» **Exercise prompt**
Copy the records word for word, starting at the very first line and ending at the line that contains "center [675, 28].". Leave the pictures out of your copy.

» **Source material**
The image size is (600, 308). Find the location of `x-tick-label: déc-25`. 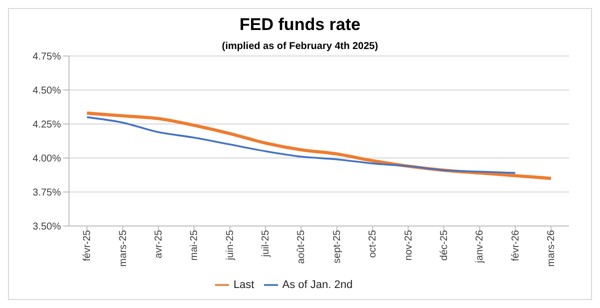

x-tick-label: déc-25 is located at coordinates (444, 246).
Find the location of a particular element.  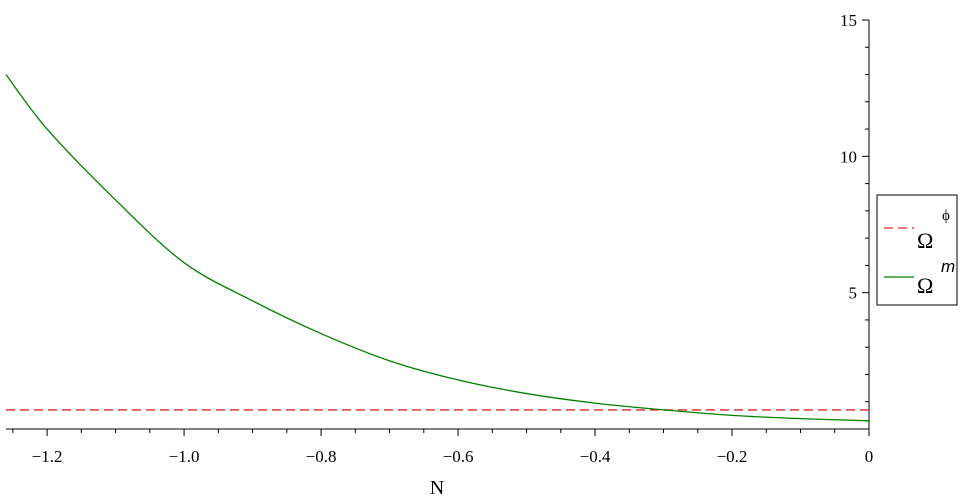

legend-box is located at coordinates (917, 250).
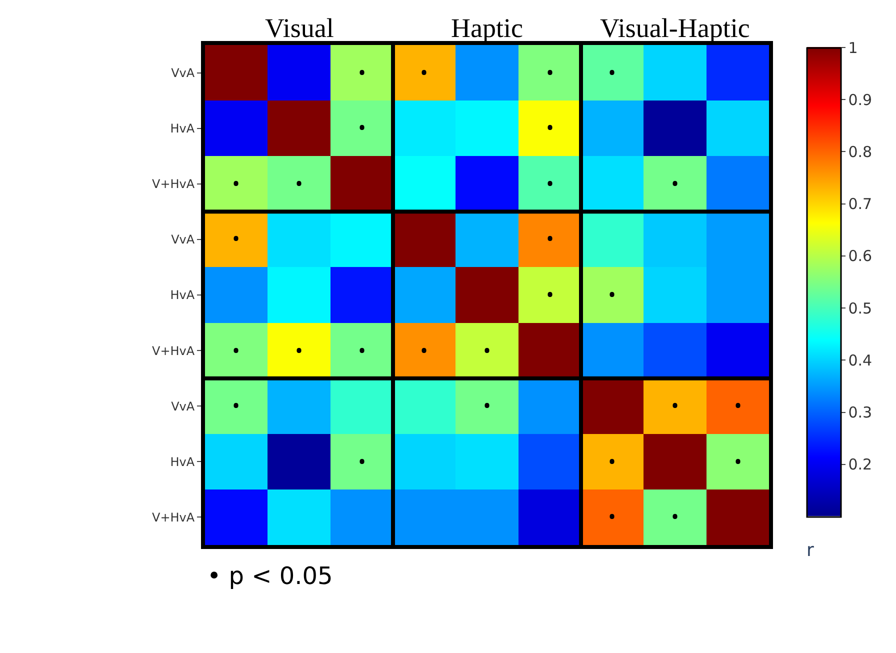  What do you see at coordinates (675, 28) in the screenshot?
I see `text: Visual-Haptic` at bounding box center [675, 28].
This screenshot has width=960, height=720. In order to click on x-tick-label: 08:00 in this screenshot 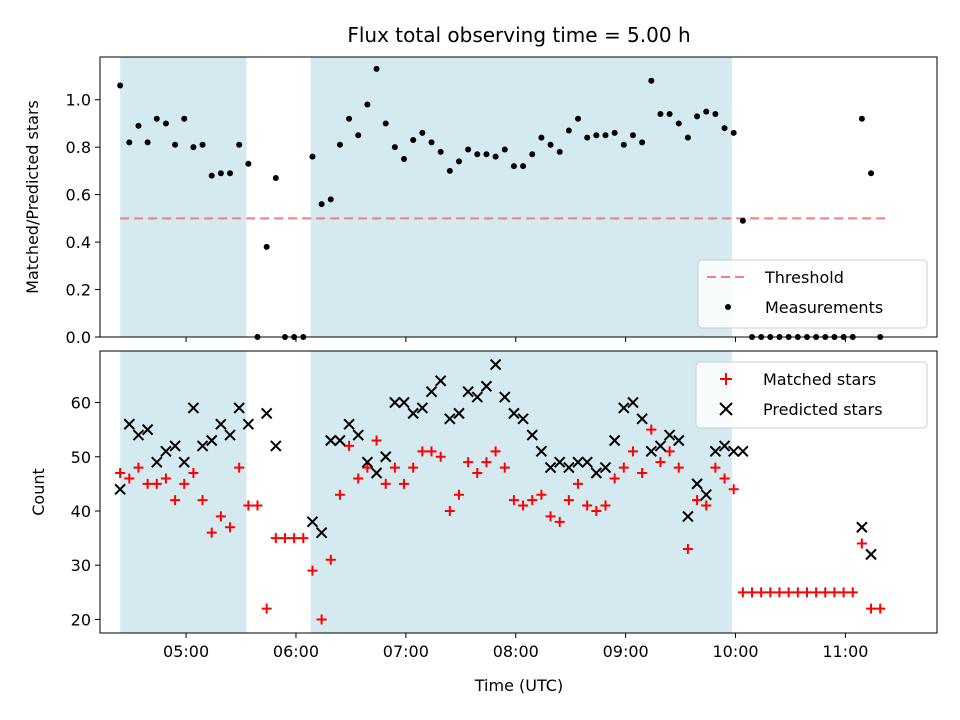, I will do `click(516, 652)`.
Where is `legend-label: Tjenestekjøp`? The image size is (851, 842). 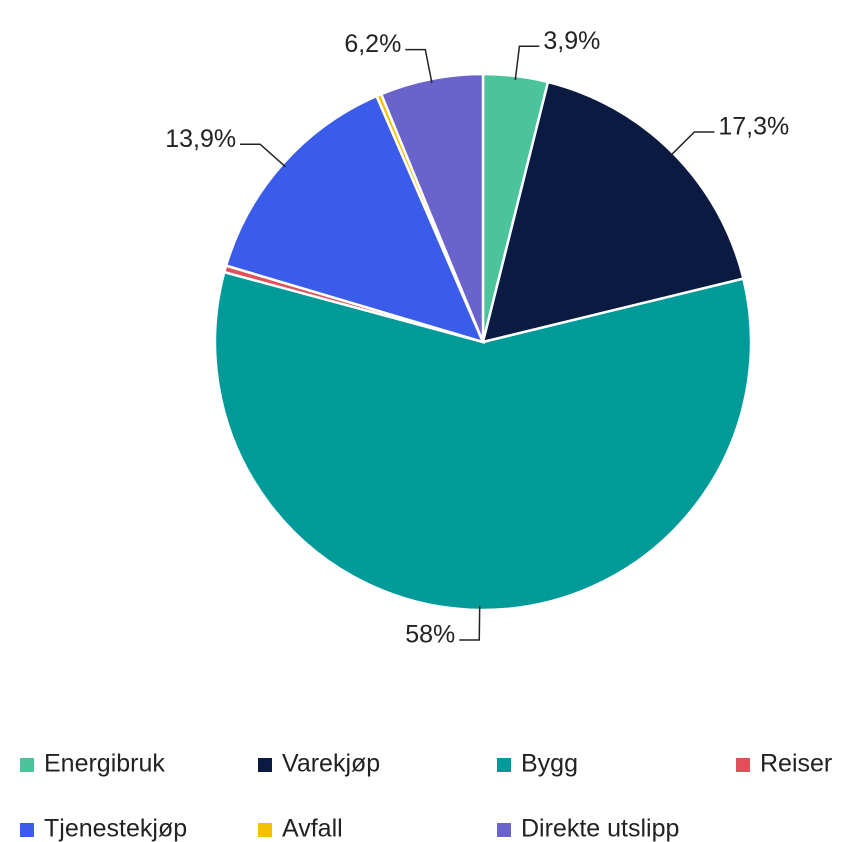 legend-label: Tjenestekjøp is located at coordinates (116, 828).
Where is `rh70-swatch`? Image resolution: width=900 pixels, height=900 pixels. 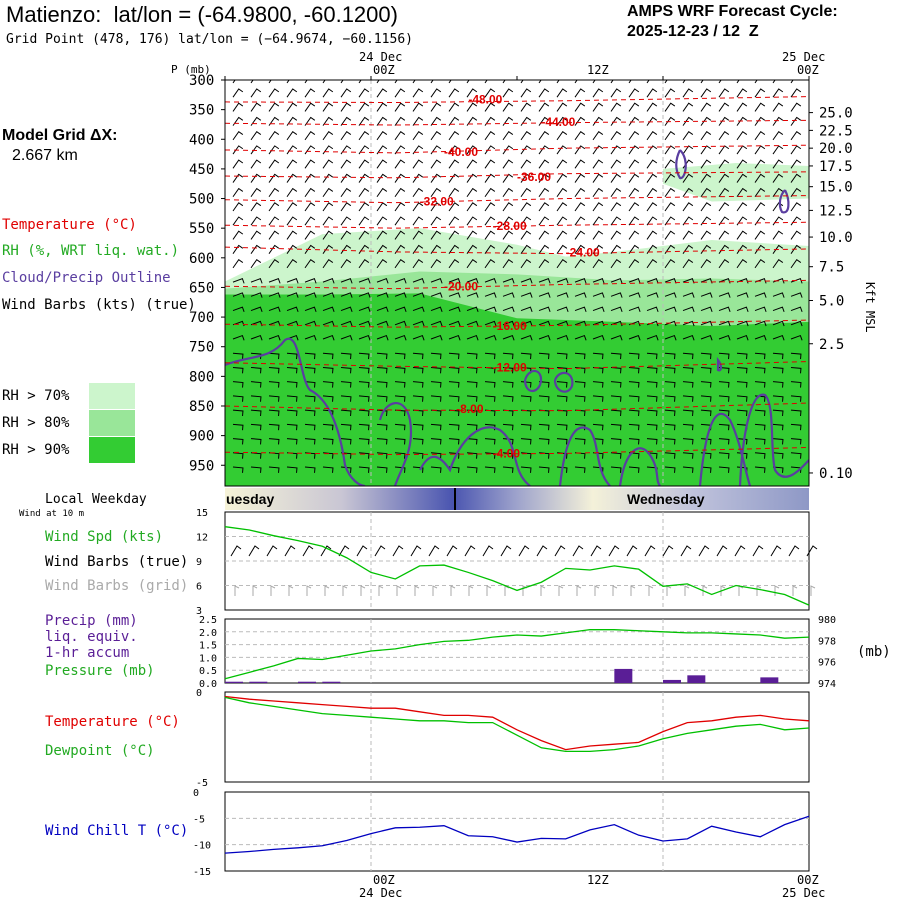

» **Result**
The image size is (600, 308). Find the location of `x-tick-label: déc-25`. 

x-tick-label: déc-25 is located at coordinates (444, 246).
Find the location of a particular element.  

legend-box is located at coordinates (917, 250).
  What do you see at coordinates (675, 28) in the screenshot?
I see `text: Visual-Haptic` at bounding box center [675, 28].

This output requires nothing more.